После утех с наложниками лорд Гай сам порой оказывался в интересном положении, но избавлялся от последствий с помощью зелий Отца Фуно. Но однажды он этого сделать вовремя не успел, потому что с королевой Инголиндой случилась беда...
Май чудил заморозками и свирепствовал холодом. Пальцы Ольги проворно лепили пельмени (курица пополам с индейкой), а Алиса, отчаянно простуженная, читала главу, то и дело сморкаясь в бумажный платочек. Был выходной; балуя приболевшую Алису, Ольга принесла ей завтрак в постель, а потом решила налепить пельменей — захотелось вдруг. После завтрака и упражнений Алиса героически села за чтение и редактирование. Руки Ольги раскатывали тесто, защипывали краешки; аппетитные, сочные мешочки с мясом ложились один к одному, а Гай кричал: «Не-е-ет!» — и боль струилась из его глаз не слезами, а холодным огнём. Время от времени отвлекаясь, Ольга заглядывала в комнату. И вдруг услышала потрясённое:
— Триииижды блядский пиздеееец...
Это вырвалось у Алисы — это у неё-то, у правильной барышни, самым крепким выражением из уст которой было «ёлки-палки»!

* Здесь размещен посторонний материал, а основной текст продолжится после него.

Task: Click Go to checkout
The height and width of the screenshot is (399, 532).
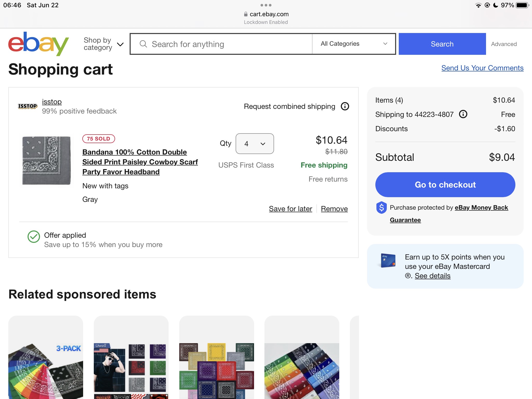Action: click(445, 185)
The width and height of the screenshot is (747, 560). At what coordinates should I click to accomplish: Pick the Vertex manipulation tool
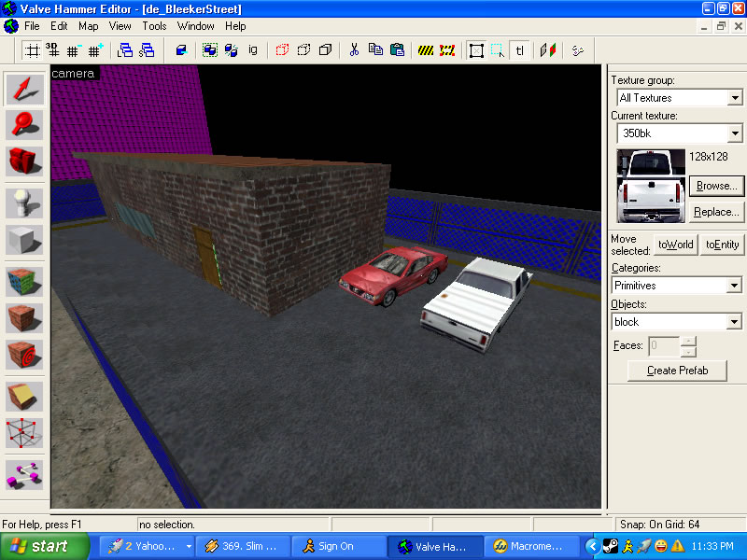tap(24, 432)
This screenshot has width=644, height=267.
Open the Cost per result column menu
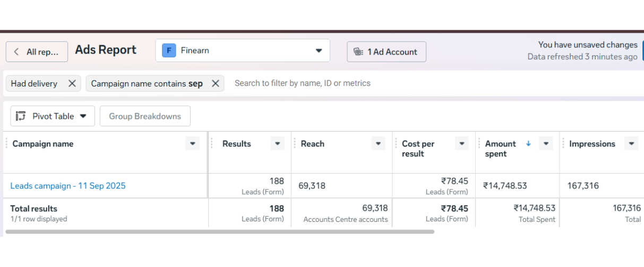[x=461, y=143]
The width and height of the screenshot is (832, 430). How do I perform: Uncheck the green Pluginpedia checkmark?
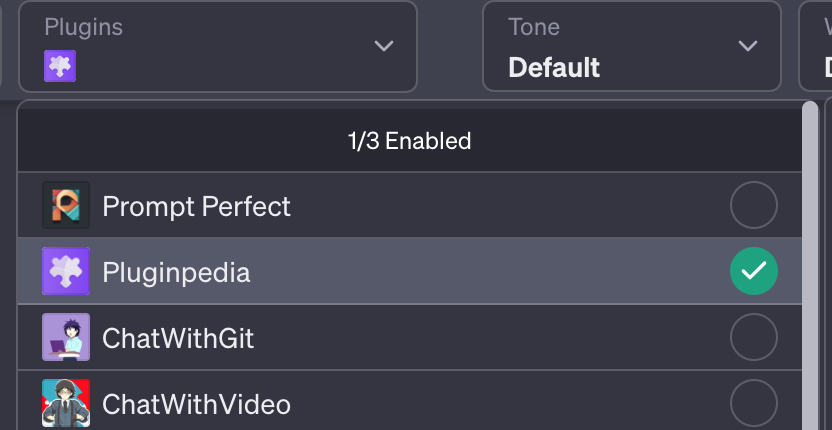[753, 271]
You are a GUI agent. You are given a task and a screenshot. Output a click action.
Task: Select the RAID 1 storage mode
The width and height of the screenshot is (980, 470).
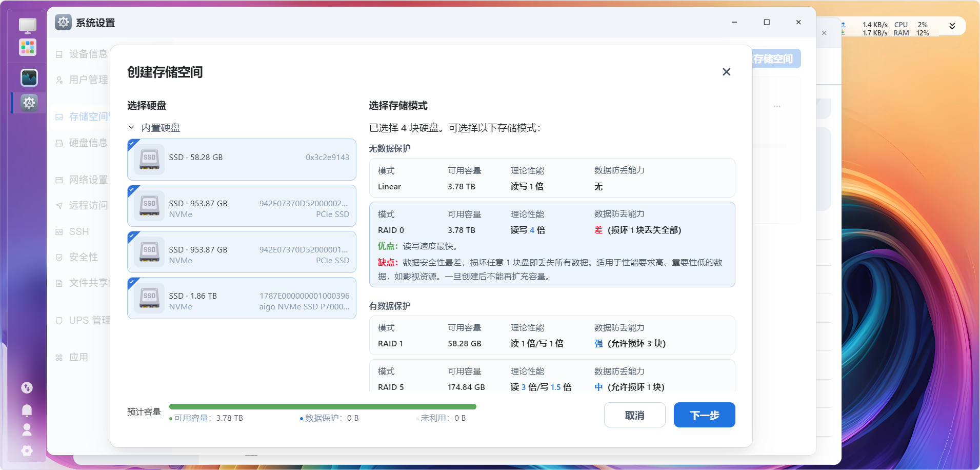552,336
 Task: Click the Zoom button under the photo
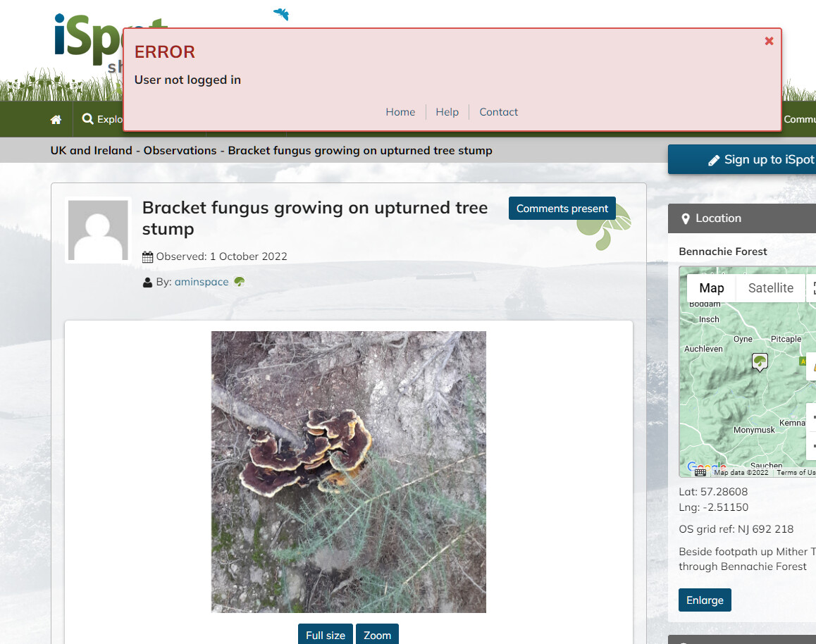pos(377,634)

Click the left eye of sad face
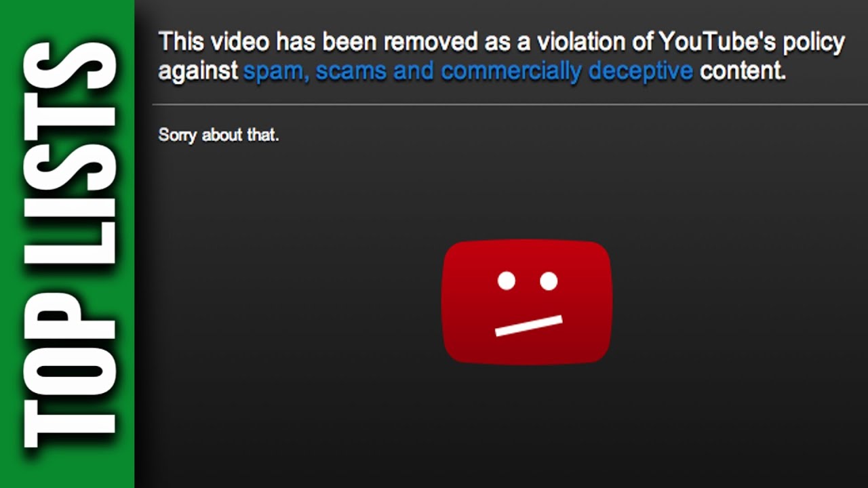507,281
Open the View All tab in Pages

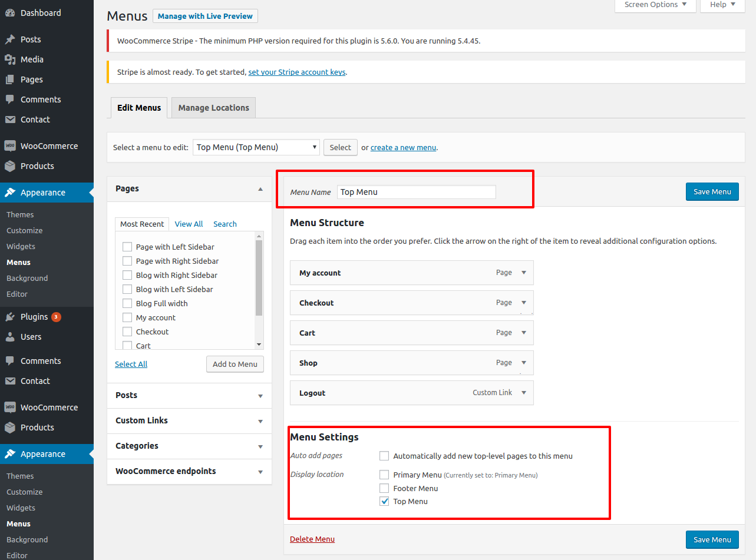click(189, 224)
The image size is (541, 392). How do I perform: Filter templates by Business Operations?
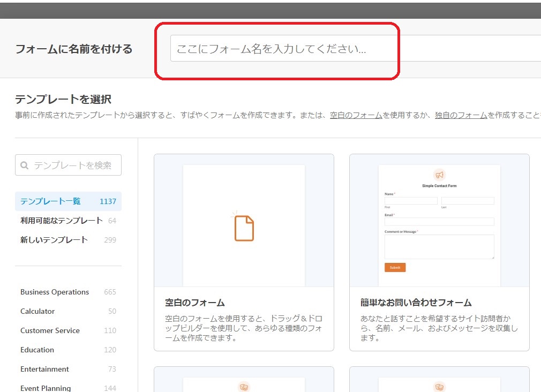tap(55, 292)
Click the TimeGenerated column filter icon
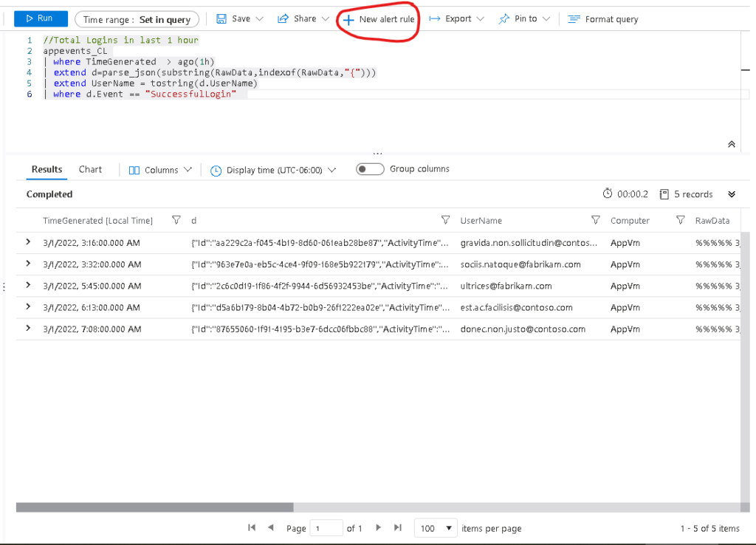756x545 pixels. (x=176, y=220)
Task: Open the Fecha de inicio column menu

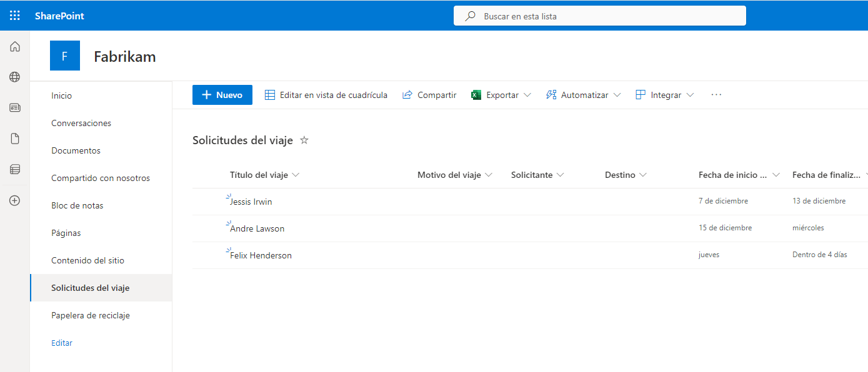Action: point(776,175)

Ольга, стоя в дверях, с усмешкой проговорила:
— Что я слышу! Что это ещё за пердимонокль, душенька? — И чопорно вскинула бровь, будто и вправду роняя из глазницы аристократичный предмет оптики.
Алиса, обложенная белыми комочками использованных бумажных платочков, повернула к ней ошеломлённое лицо с покрасневшим носиком.
— Мало того что он гермафродит, так он ещё и беременный!..
Ольга принесла мусорное ведро и собрала в него комочки тонкой бумаги, аккуратно беря их за самый краешек двумя пальцами. С подчёркнутой невозмутимостью она небрежно проронила:
— Ты дальше читай. Там ещё чудесатее будет.